Thomas Flaig (University of Colorado Denver)
Andrew Thorburn (University of Colorado Denver)
Arthur Frankel (Baylor Scott & White Research Institute)
David Neville (Angimmune LLC)
Jung-hee Woo (Baylor Scott & White Research Institute)
Michael Glode (University of Colorado Denver)
This invention relates to the stable and high-yield production of a high-potency toxin protein called DT390-EGF. This toxin was developed for the treatment of EGF-receptor-positive cancers, including bladder cancer. Initial methods for synthesizing DT390-EGF relied on the use of E. coli. However, the production in E. coli was difficult to prepare and had limited stability. Repeated efforts to standardize the process in E. coli gave poor yields, purity, and high variation.

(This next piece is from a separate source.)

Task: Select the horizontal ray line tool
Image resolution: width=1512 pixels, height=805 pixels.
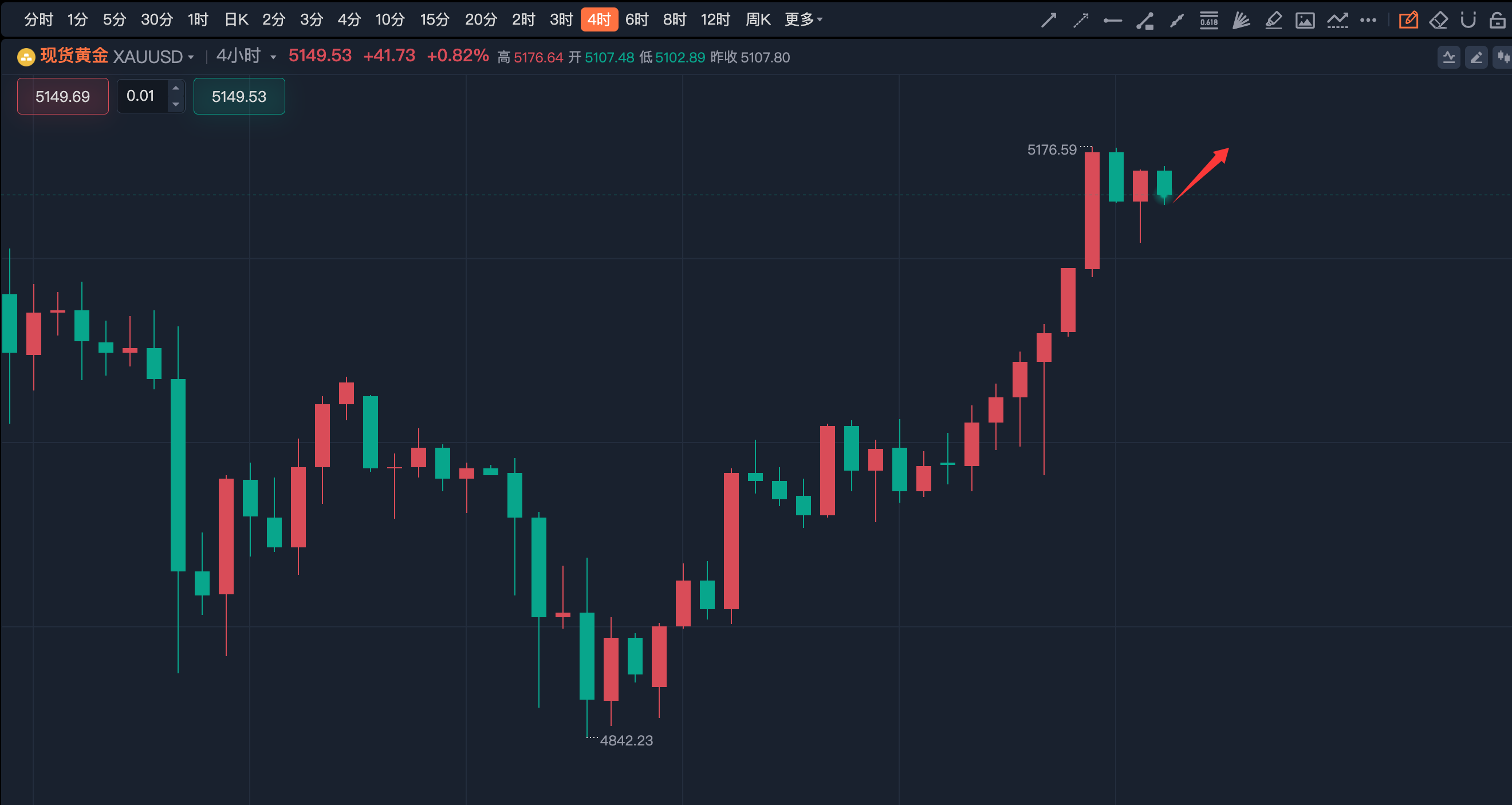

To overcome the problems with production using E. coli, this invention employs the Pichia pastoris strain of yeast. To produce DT390-EGF in P. pastoris, the DNA encoding the DT390-EGF protein was modified to (a) introduce an N-terminal alanine, (b) optimize codon usage for efficient translation in P. pastoris, (c) abolish N-linked glycosylation sites, and (d) add a (G4S)3 linker between the DT390 and EGF moieties. With these changes, DT390-EFG can be reproducibly produced in P. pastoris with more stability and potency compared to that produced in E. coli.
DT390-EGF has shown in vitro and in vivo efficacy in bladder cancer models.
Production of DT390-EGF using this invention has a higher-yield and more stable product than competing methods.